The Book of Daniel has much to say to us today about God’s sovereignty. For a fuller understanding, check out Alistair Beeg’s newest book: Brave by Faith: God-Sized Confidence in a Post-Christian World
God works all things for our good and that “good” is conformity with Christ
When we face hardship in our Christian lives, one of the verses many of us cling to is Romans 8:28:
And we know that for those who love God all things work together for good,[a] for those who are called according to his purpose.
And that is most certainly true. However, the following verses provide more specificity:
For those whom he foreknew he also predestined to be conformed to the image of his Son, in order that he might be the firstborn among many brothers. And those whom he predestined he also called, and those whom he called he also justified, and those whom he justified he also glorified. Romans 8:28-30
The “good” mentioned in verse 28 is conformity with Christ, it reveals a bit of who we are in Christ. St. Paul knew this principle well when he stated in Philippians 3:8-10:
Indeed, I count everything as loss because of the surpassing worth of knowing Christ Jesus my Lord. For his sake I have suffered the loss of all things and count them as rubbish, in order that I may gain Christ and be found in him, not having a righteousness of my own that comes from the law, but that which comes through faith in Christ, the righteousness from God that depends on faith— that I may know him and the power of his resurrection, and may share his sufferings, becoming like him in his death,
In His sovereignty, God uses all things for our good and that good is conformity with Christ. This is who we are in Christ.

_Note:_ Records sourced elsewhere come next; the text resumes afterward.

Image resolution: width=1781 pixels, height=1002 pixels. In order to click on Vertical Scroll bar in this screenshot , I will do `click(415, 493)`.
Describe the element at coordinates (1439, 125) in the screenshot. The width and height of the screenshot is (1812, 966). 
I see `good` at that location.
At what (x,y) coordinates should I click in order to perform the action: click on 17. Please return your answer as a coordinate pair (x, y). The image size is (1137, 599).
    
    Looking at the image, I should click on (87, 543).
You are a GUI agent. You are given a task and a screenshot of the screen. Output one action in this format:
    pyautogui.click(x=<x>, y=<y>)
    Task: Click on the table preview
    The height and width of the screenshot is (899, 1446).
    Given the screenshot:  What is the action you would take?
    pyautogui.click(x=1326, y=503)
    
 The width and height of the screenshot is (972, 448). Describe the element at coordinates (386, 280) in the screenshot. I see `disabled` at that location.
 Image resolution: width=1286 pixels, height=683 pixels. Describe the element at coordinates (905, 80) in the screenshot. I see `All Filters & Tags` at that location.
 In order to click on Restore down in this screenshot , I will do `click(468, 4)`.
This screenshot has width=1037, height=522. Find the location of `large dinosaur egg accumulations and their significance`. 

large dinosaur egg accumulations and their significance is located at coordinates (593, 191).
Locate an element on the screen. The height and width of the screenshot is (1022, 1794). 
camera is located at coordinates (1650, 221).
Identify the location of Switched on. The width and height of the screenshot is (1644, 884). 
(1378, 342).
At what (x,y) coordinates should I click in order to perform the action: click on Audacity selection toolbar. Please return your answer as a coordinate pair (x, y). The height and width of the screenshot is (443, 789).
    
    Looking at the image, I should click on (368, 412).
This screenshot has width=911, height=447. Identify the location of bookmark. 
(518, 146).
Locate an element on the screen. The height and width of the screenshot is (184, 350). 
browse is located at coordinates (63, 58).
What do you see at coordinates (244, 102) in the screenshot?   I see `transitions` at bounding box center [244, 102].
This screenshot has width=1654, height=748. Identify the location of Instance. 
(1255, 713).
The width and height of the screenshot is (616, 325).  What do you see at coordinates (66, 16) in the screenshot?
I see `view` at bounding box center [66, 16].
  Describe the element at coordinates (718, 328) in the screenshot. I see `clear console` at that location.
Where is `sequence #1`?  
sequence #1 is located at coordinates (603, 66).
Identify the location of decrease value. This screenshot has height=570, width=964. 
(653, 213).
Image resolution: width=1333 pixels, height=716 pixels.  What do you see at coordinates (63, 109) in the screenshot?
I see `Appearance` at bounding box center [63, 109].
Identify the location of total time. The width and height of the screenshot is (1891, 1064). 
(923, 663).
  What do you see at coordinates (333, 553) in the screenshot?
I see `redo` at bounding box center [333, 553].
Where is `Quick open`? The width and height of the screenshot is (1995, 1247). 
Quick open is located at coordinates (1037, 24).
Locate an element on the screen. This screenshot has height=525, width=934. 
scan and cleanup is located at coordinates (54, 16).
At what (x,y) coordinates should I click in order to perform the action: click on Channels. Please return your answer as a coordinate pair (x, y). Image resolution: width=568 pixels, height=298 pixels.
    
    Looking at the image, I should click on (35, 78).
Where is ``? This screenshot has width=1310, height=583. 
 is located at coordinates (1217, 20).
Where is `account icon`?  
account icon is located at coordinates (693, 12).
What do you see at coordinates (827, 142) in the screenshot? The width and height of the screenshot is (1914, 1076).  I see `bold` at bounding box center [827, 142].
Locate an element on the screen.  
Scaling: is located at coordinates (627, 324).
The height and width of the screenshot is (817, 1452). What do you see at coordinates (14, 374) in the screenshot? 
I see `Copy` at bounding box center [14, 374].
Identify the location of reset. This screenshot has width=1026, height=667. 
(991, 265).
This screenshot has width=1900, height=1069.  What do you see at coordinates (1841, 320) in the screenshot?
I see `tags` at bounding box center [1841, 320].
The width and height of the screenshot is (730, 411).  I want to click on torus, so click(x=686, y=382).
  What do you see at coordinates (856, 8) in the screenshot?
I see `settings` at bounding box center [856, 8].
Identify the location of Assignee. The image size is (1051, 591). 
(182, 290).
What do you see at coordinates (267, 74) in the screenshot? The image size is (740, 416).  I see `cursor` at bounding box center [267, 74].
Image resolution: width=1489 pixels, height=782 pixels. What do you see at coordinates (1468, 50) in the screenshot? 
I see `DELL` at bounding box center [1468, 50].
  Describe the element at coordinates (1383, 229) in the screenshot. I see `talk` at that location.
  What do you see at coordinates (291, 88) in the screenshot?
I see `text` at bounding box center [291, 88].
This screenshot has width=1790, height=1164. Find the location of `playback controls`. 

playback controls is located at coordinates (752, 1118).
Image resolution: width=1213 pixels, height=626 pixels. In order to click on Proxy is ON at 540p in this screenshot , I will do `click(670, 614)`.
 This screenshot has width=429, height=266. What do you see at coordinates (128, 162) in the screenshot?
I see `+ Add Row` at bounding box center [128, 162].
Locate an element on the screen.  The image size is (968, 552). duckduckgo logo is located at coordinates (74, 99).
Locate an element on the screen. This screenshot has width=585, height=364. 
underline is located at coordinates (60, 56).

Because God is sovereign, because He is who He is (God), then we have nothing to fear
In spite of the trials, the hardships, the pain we face in our Christian living, we can have true inner peace because of God’s total sovereignty. Few passages boldly proclaim this truth as does Romans 8:31-39:
What then shall we say to these things? If God is for us, who can be[i] against us? He who did not spare his own Son but gave him up for us all, how will he not also with him graciously give us all things? Who shall bring any charge against God's elect? It is God who justifies. Who is to condemn? Christ Jesus is the one who died—more than that, who was raised—who is at the right hand of God, who indeed is interceding for us.[j] Who shall separate us from the love of Christ? Shall tribulation, or distress, or persecution, or famine, or nakedness, or danger, or sword? As it is written,
“For your sake we are being killed all the day long;
we are regarded as sheep to be slaughtered.”
No, in all these things we are more than conquerors through him who loved us. For I am sure that neither death nor life, nor angels nor rulers, nor things present nor things to come, nor powers, nor height nor depth, nor anything else in all creation, will be able to separate us from the love of God in Christ Jesus our Lord.